# Wack'em Crazy single man Tour at Jackson



## Perkins (Nov 28, 2011)

Just wanted to let everyone know Wack'em Crazy Baits is having one of there single man trail tournaments on Dec 17th at Jackson. $130.00 entry fee big fish included. and $20.00 of that goes to there classic. based on 50 boats the classic would pay 8 thousand dollars. The classic will be two days. one on Oconee and one on Sinclair. Go to Wackemcrazybaits.com and you can see the full schedule and all the new baits. should be a good turn out, I know several planning to fish it


----------



## basshunter57 (Nov 28, 2011)

This is going to be on the day of berrys tournament?


----------



## Scott Pledger (Nov 28, 2011)

Berry's will be on Sinclair Dec. 10th. I've had several calls and think it should be a good turn  out.


----------



## crankbait76 (Nov 29, 2011)

Robbie has a Jackson tourament on the 17th.

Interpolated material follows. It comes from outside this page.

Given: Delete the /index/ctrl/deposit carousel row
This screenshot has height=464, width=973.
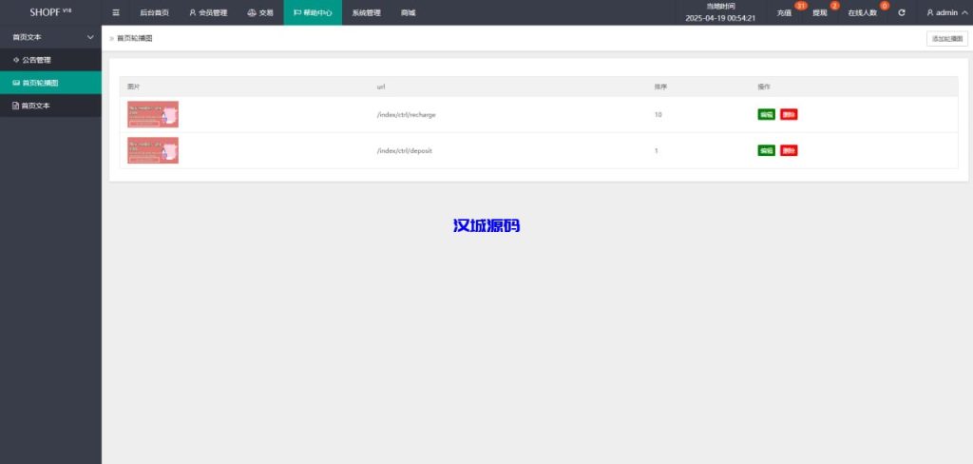Looking at the screenshot, I should [x=789, y=150].
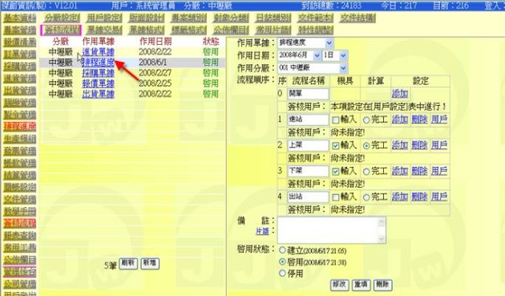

What time is weigh in? Might can double up and fish both


----------



## basshunter57 (Nov 29, 2011)

that was my question berrys website shows to have a tournament on jackson december 17th


----------



## Perkins (Nov 29, 2011)

crankbait76 said:


> Robbie has a Jackson tourament on the 17th.
> 
> What time is weigh in? Might can double up and fish both



Yea, I'll check with Scott. I'm pretty sure Robbie dont care?


----------



## riverwon (Dec 13, 2011)

scott doesnt care either


----------



## Marks500 (Dec 13, 2011)

Depends Eric are you fishing it?? lol


----------